October 14, 2004

Memory is a funny thing.

Someone on my Livejournal friends list posted something about this last night--how memory can be such a funny thing. Smell is one of the big ones, but sound can do it, too--and it happened to me this morning.

The first thing you have to understand is that my mom is the one responsible for a lot of the things about me, especially my love of music. She tells stories about me, four years old, standing up in the back seat and singing Hot Blooded. And let's not forget that John Denver classic, Tokey Oads.

What, she's my mom, of course she tells embarrassing stories!
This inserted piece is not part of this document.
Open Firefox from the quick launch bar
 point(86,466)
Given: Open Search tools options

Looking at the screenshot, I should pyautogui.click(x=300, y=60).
But then, there was the time she was in town for my high school graduation, and driving me to my last day of school, Rod Stewart's Forever Young came on, and I remember the two of us in the car, crying. She was trying to tell me what the song meant, from her perspective, and just couldn't do it. It was the first time she said she was proud of me, in spite of everything, and the last time I heard it for a good seven years or more.

Or the first concert that I remember going to--Moody Blues at the Huntsman Center in Utah. How she arranged for one of my classmates to babysit my brother, and she and my stepdad went with me, and our seats were so good (even though they were toward the back of the floor section) that we could see the jewelry they were wearing.

She was the Cool Mom, too, the one who volunteered to take me and two of my friends to see Def Leppard. Their parents never knew that she went because she *wanted* to go--and the girls, well, they thought she was just the coolest ever for that. When she agreed to smuggle in film for our cameras along with her, well, that was just the icing on the cake. Most of my pictures didn't develop well. I wish I could remember what happened to them.

So anyway, there's always been a strong connection with music for me. And, perhaps amusingly, none of these things are the reasons why I thought about her, either--not exactly.

On the radio this morning, I heard Jack and Diane, and though I've heard the song a lot since, for some reason, *this* morning, it prompted another one of those memories I'd forgotten I even had. There's a part in the song that says, "Hold onto sixteen as long as you can," and I remember... I was probably 12 or 13 at the time, and very proudly told my mom that I was going to find some way to do that. I'd claim to turn 16 when I turned 14, and claim to *still* be 16 even when I was turning 18.

It wasn't the claiming to be 16 at 18 that bothered her, really, but the thought of me acting like a 16 year old when I was 14. I don't even remember what she said exactly, except that I shouldn't be in such a hurry to grow up.

For some reason, it strikes me funny, thinking back on that, and on the trip I took back to North Carolina the summer I turned 15. I got stuck in St. Louis for a long layover, and ended up with one of the airport's employees hitting on me. He made me take his address and phone number with me when I left--at 15, what was I going to do? I was too pole-axed by the whole thing. It wasn't until I was safely in the air that one of the girls who I was sitting with commented that he thought I was 18. Oops. :)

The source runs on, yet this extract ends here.